[Stored records]
• • • • • • •

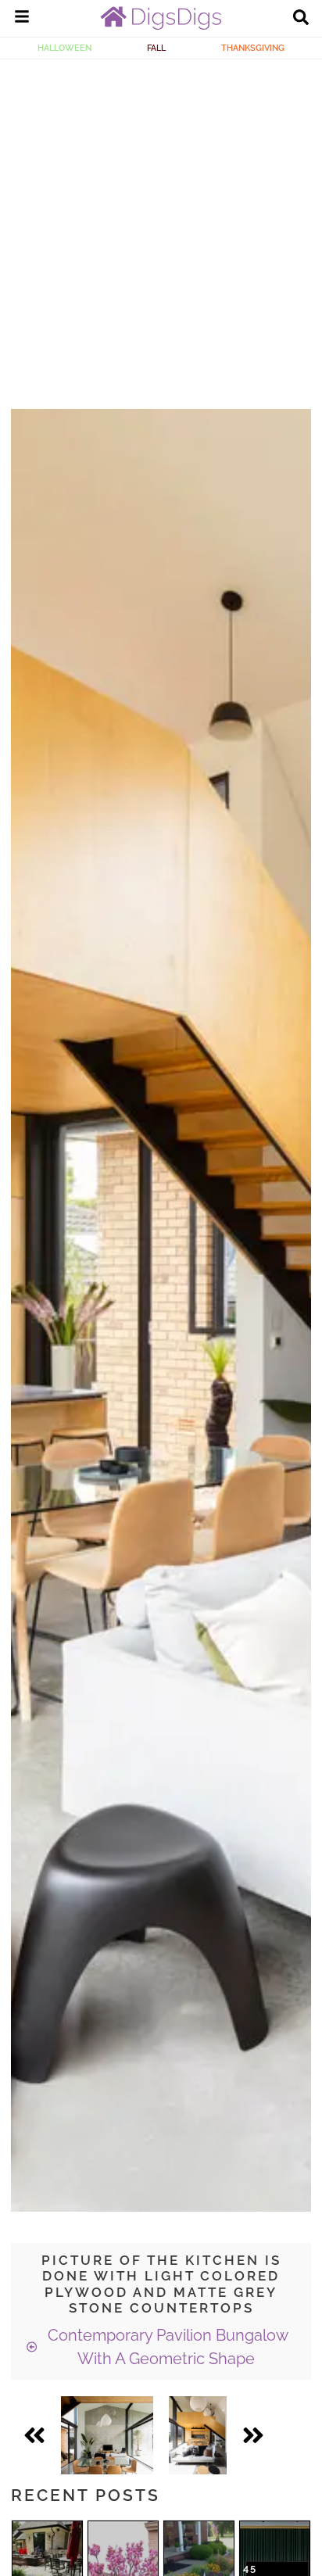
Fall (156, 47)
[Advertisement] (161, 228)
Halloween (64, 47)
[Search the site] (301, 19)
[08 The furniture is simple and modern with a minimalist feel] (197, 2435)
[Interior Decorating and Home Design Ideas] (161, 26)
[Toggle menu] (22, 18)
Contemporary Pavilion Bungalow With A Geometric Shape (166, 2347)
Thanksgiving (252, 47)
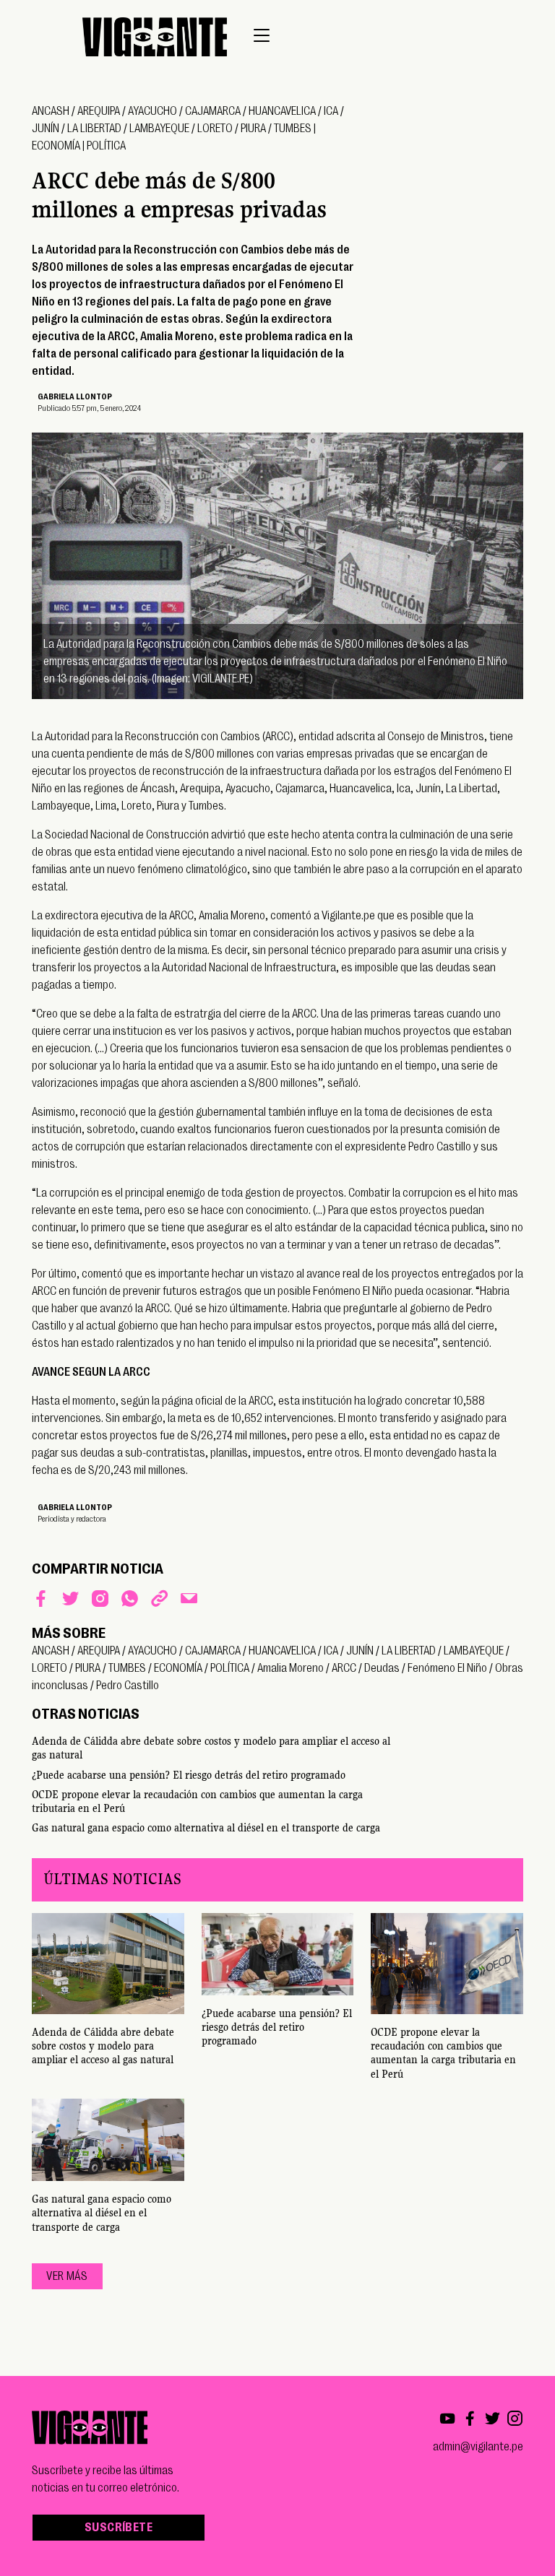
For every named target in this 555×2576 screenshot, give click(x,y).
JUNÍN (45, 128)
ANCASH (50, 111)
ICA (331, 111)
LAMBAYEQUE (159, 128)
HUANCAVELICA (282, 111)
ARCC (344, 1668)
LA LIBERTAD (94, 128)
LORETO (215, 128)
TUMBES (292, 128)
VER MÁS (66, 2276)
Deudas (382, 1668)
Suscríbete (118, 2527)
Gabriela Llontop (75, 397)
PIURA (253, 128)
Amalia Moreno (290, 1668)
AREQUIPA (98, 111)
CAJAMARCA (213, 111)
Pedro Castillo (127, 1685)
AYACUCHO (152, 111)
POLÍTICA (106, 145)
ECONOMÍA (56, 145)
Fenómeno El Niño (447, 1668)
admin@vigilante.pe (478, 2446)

• • • • • • •

Look above for the line containing "TUMBES (292, 128)"; copy from it through the last line, exactly, and nothing more.

• **WORKED SOLUTION**:
TUMBES (292, 128)
VER MÁS (66, 2276)
Deudas (382, 1668)
Suscríbete (118, 2527)
Gabriela Llontop (75, 397)
PIURA (253, 128)
Amalia Moreno (290, 1668)
AREQUIPA (98, 111)
CAJAMARCA (213, 111)
Pedro Castillo (127, 1685)
AYACUCHO (152, 111)
POLÍTICA (106, 145)
ECONOMÍA (56, 145)
Fenómeno El Niño (447, 1668)
admin@vigilante.pe (478, 2446)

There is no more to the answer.